Omar Afridi had also served as Balochistan’s additional chief secretary of the planning and development department and the commissioner of Lahore division.
He was a member of the caretaker government of Malik Meraj Khalid as the minister for interior, states and frontier regions and narcotics control. It was during this short stint that he made a big contribution by initiating the process in 1997 to give the right of universal adult franchise to the long-suffering tribespeople and setting the stage for the future mainstreaming of Fata. He was lucky to have senior police officer, a fellow Pakhtun, Mohammad Abbas Khan as secretary of his ministry at the time and the two worked together to ensure that all the people of tribal areas were awarded the right to vote. Predictably, there was opposition from some in the provincial government, parts of the bureaucracy, and the maliks (tribal elders) who alone until then enjoyed the right to vote and contest elections due to the limited franchise. They were warned it would lead to law and order issues in Fata that bordered the generally unfriendly Afghanistan, but Omar Afridi stood his ground and got valuable support from the then president Farooq Leghari and interim prime minister Meraj Khalid to get his proposal approved by the cabinet.
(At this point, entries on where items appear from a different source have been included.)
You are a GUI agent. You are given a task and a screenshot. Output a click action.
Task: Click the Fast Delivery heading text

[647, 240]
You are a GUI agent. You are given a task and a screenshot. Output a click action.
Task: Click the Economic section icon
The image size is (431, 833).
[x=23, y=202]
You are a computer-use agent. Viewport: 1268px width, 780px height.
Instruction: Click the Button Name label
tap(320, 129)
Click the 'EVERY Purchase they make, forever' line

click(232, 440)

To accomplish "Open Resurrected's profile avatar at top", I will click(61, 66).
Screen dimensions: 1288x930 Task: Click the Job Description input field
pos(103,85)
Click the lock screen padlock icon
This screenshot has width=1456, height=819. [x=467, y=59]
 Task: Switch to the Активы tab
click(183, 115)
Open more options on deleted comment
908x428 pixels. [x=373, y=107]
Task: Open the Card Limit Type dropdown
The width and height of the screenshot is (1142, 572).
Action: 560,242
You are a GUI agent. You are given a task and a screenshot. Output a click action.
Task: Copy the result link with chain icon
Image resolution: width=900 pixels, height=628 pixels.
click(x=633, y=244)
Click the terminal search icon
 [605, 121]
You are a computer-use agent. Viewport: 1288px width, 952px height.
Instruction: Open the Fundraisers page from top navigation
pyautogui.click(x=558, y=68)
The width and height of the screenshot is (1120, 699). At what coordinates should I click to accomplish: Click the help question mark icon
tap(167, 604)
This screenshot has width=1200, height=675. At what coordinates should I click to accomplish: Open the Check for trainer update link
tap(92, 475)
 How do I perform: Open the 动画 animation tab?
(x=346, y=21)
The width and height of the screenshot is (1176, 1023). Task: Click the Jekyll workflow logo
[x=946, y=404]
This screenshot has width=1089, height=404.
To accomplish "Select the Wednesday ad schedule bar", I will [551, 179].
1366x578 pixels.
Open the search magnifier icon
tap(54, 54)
Omar Afridi was born in London, UK, in January 1934. He had studied at the Presentation Convent School in Murree, Bishop Cotton School in Shimla (India), Karachi Grammar School, and Victoria College, Alexandria (Egypt).
He had joined the army as a cadet, was commissioned as an officer in March 1954 and joined his regiment, Probyn’s Horse, as a second lieutenant. He had left the army on being selected for the civil service in 1960. During the 1965 war with India, Omar Afridi – in keeping with the best traditions of the army – answered the call of patriotism and reported for duty to his unit even though he had retired.
Omar Afridi rightly felt proud of his children. He was the father of Justice Yahya Afridi, judge of the Supreme Court of Pakistan who earlier remained chief justice of Peshawar High Court. Also mourning his death are his wife and three daughters, one married to Tariq Saranjam, the US-based son of late landowner and PML-N leader Saranjam Khan.
As it happens in the case of many of us who are born in a village, receive education and find work in urban centres, and are returned after death for burial in ancestral graveyards, Omar Afridi’s final resting place is his native Babri Banda in Kohat. The funeral had to be big for someone who not only served in high positions, but was a modest, polite and kind man. As one civil servant who had worked under him remarked, he was among the best.
The writer is resident editor of The News in Peshawar.